Extract, word for word, every line from the one containing "This screenshot has width=533, height=330." through the last line of the items below, including both ends. Leave the pictures out of your answer.
========
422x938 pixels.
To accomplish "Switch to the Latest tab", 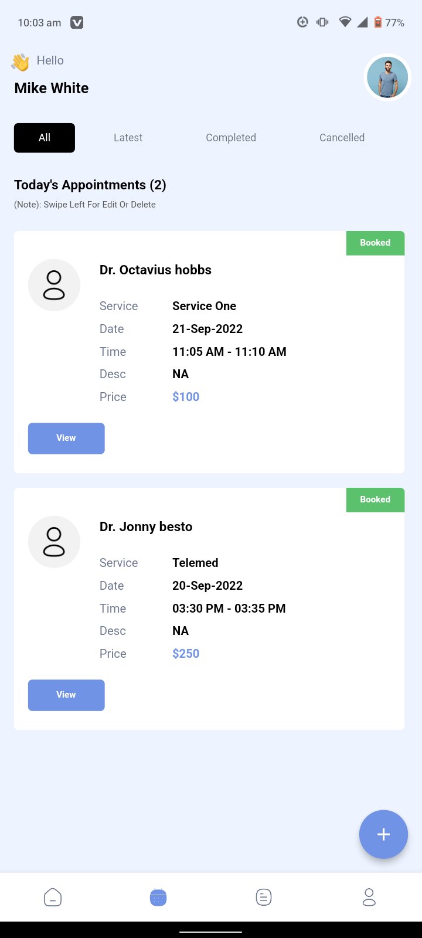I will (128, 138).
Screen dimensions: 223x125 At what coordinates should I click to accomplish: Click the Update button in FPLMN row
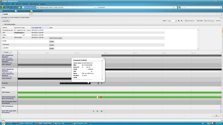[52, 41]
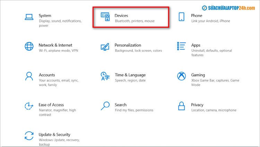The width and height of the screenshot is (260, 147).
Task: Click the Network & Internet globe icon
Action: coord(29,46)
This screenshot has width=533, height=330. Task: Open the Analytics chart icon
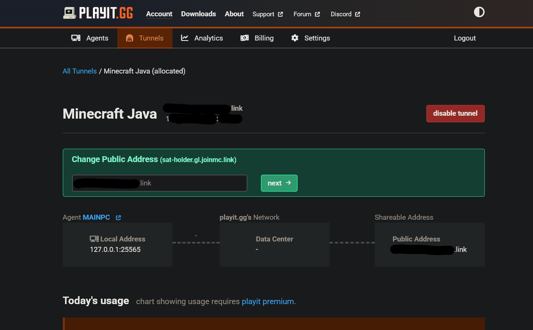tap(185, 38)
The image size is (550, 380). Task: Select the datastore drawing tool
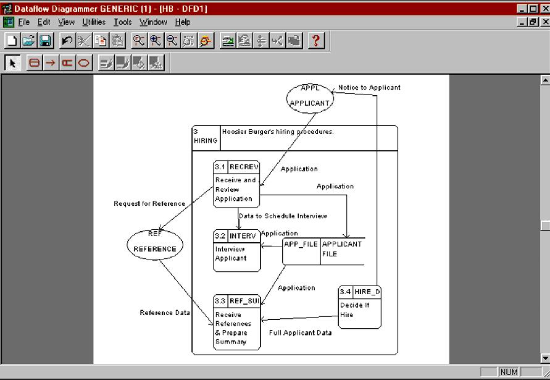click(67, 63)
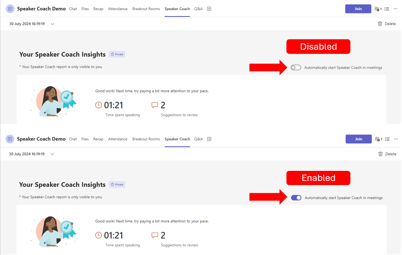Open the participants icon in the Disabled example
The width and height of the screenshot is (402, 255).
click(x=378, y=9)
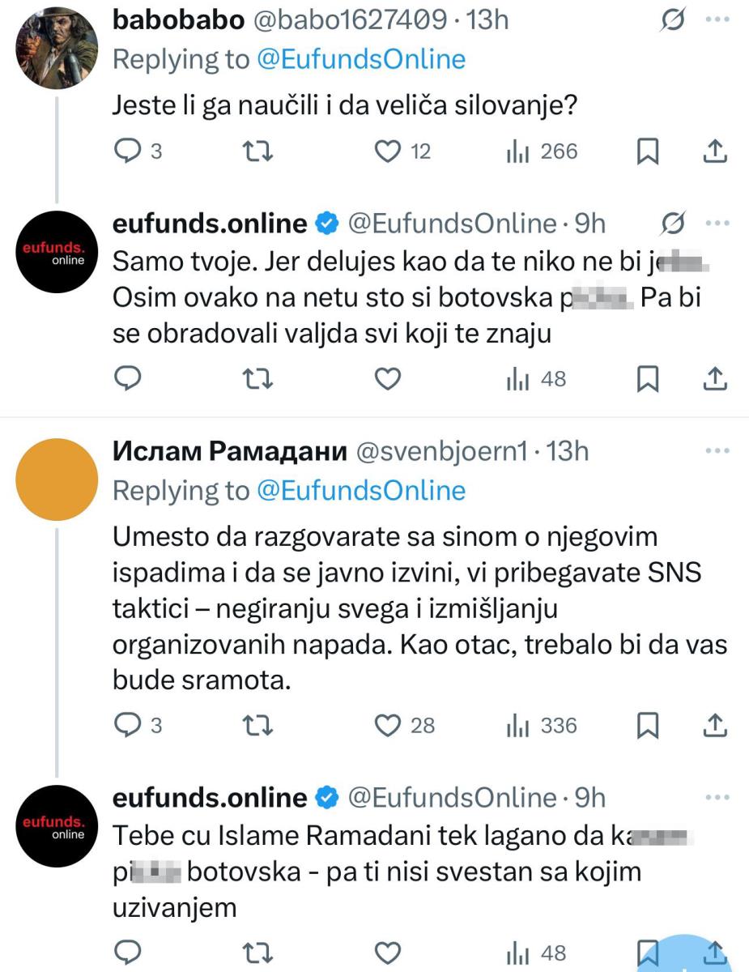This screenshot has width=749, height=972.
Task: Click the retweet icon under eufunds.online's first reply
Action: (x=258, y=379)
========
* [Solution for this exercise]:
This screenshot has width=533, height=330. Task: Open the Analytics chart icon
tap(185, 38)
The image size is (550, 380). Task: Select the datastore drawing tool
click(67, 63)
Open the participants icon in the Disabled example
The width and height of the screenshot is (402, 255).
click(x=378, y=9)
This screenshot has width=749, height=972.
Task: Click the retweet icon under eufunds.online's first reply
Action: (x=258, y=379)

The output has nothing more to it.